Friends and Strangers by Courtney Sullivan

“There was also the fact that the college celebrated diversity, but no one ever mentioned the women, mostly women of color, doing the work to prepare the food, to make the place beautiful, so the students could grow and learn and thrive. The housekeeping staff was almost entirely black, while black students made up just four percent of the student body. They studied historic inequality in their classes, they read about racial and economic injustice, and still they were expected to ignore this uncomfortable truth, to live with it.”

Many reviewers commented that Friends and Strangers is a slow-moving novel. I would agree with that; however, I think that the emphasis on dialog, settings, and backstories is deliberately slow and successful. There are important themes and questions for “self-talk” that Courtney Sullivan conveys through the main characters, Elisabeth, a 30-something married mother of an infant, and Sam, a female college student whom Elisabeth hires to babysit and eventually treats as her confidant.

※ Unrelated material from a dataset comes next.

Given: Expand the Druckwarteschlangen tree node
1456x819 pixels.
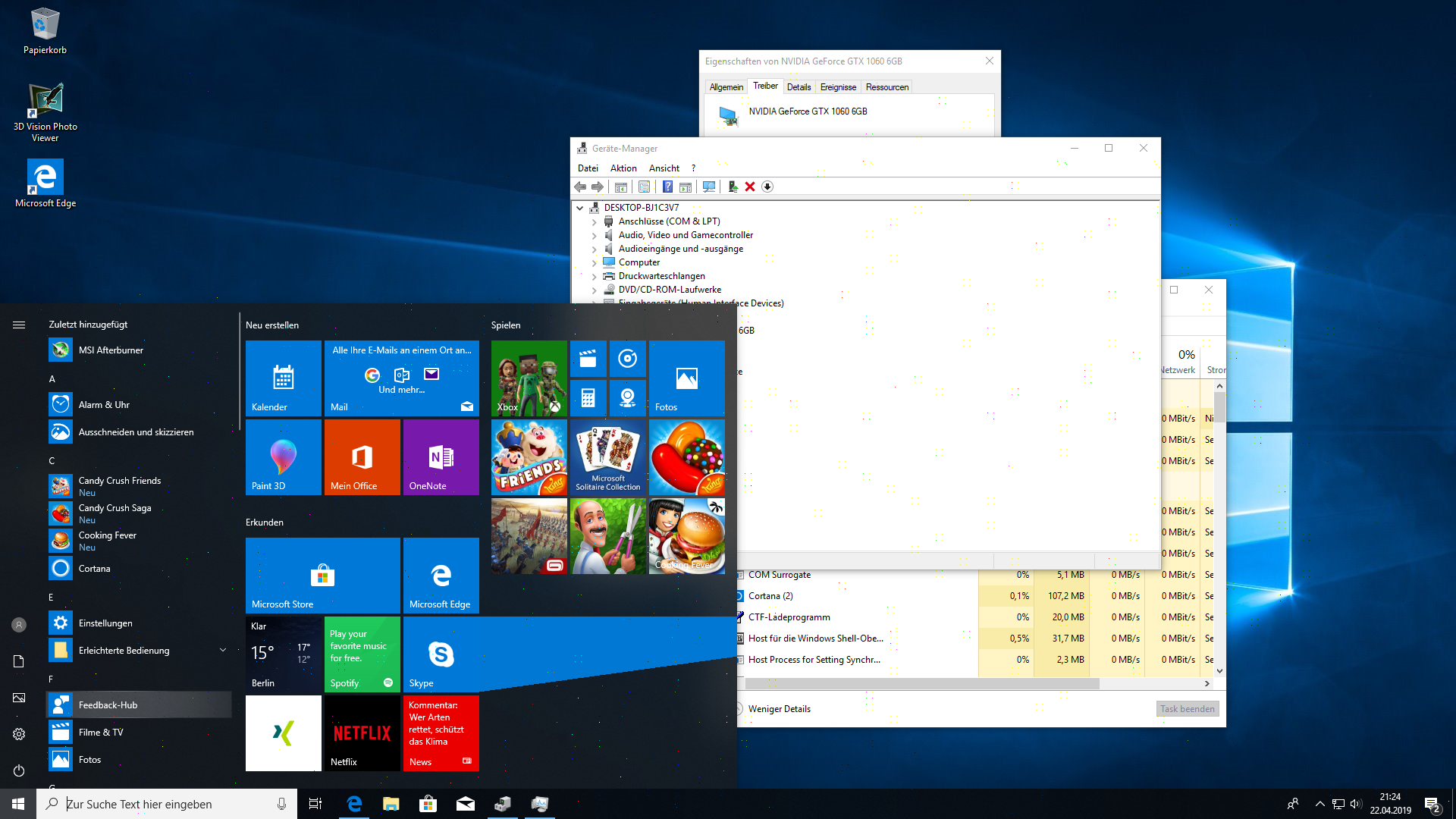Looking at the screenshot, I should click(595, 277).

Relationships in the story will remind the astute reader of the chasm between rich and poor as well as the conflicts in everyday life between the working-class and upper-class as well as the genuinely privileged vs. “others.” Examples include:
Elisabeth, who comes from wealth, and her husband, Andrew, who doesn’t
Elisabeth, who doesn’t understand her privilege, and Sam, the babysitter who comes from a struggling working-class family
Sam, who is working to afford her college education, and her roommate Isabella, who is very wealthy
Sam, whose family struggles to make ends meet, and the Hispanic workers in the school cafeteria.
In addition to the class and monetary differences, personal values were explored through the characters’ actions, conversations, and thoughts. For example, the concepts of honesty and deception play out using some hefty life decisions. While you’re reading, think about:
Elisabeth and Andrew
Elisabeth and Sam
Sam and Clive
Elisabeth and her parents/sister; Elisabeth and Andrew’s parents

As I read, I just kept asking myself questions such as:
Can a person of wealth marry a working-class person and be happy?

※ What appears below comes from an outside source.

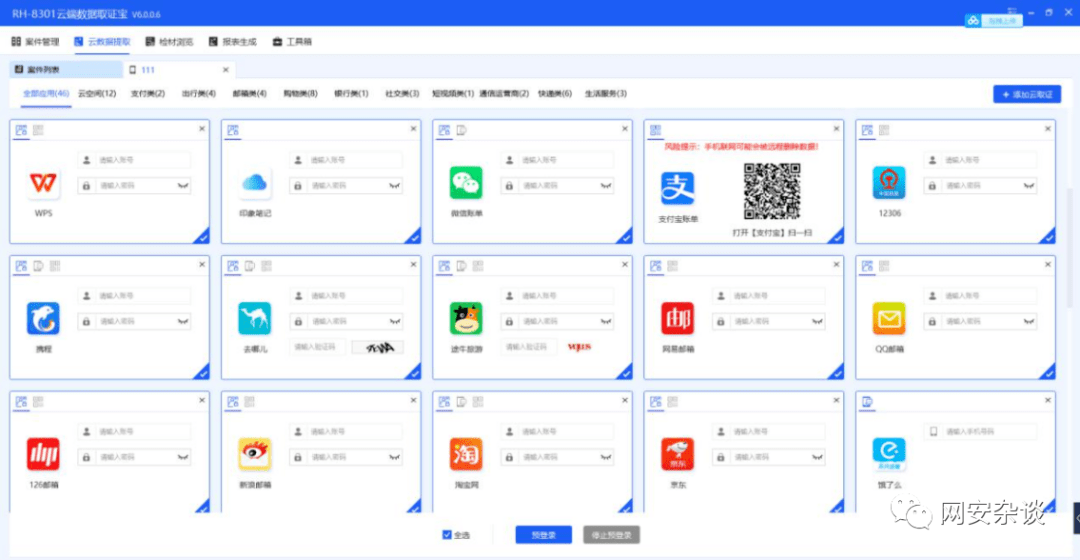This screenshot has width=1080, height=560.
Task: Switch to the 云空间(12) category tab
Action: [97, 94]
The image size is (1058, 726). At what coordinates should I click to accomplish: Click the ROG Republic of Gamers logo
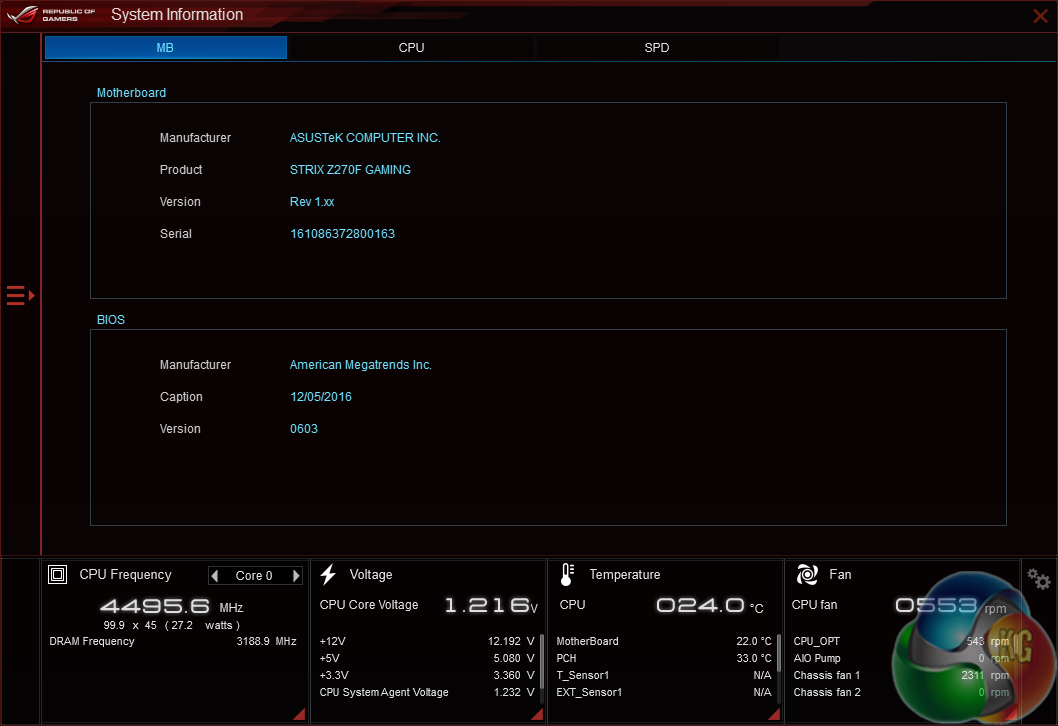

Is one still privileged if she purposely separates from her family?
Are we destined to repeat our parents’ mistakes? Inherit their personalities? Share their worst traits?

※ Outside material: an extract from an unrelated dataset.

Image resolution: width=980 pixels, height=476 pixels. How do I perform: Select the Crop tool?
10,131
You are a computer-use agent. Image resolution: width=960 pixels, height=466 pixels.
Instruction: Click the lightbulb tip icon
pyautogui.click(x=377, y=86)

What is the line between supporting/networking and interfering with another’s life?
How profound is the blindness we have to our internal conflicts?
Why do we not have greater insight into the way we treat others?
Why is the manipulation of low-level workers so prevalent in our culture—even at the places where “they preach against it?”
At what stage of life should we take advice from someone who has been through it already–or do we always have to learn for ourselves?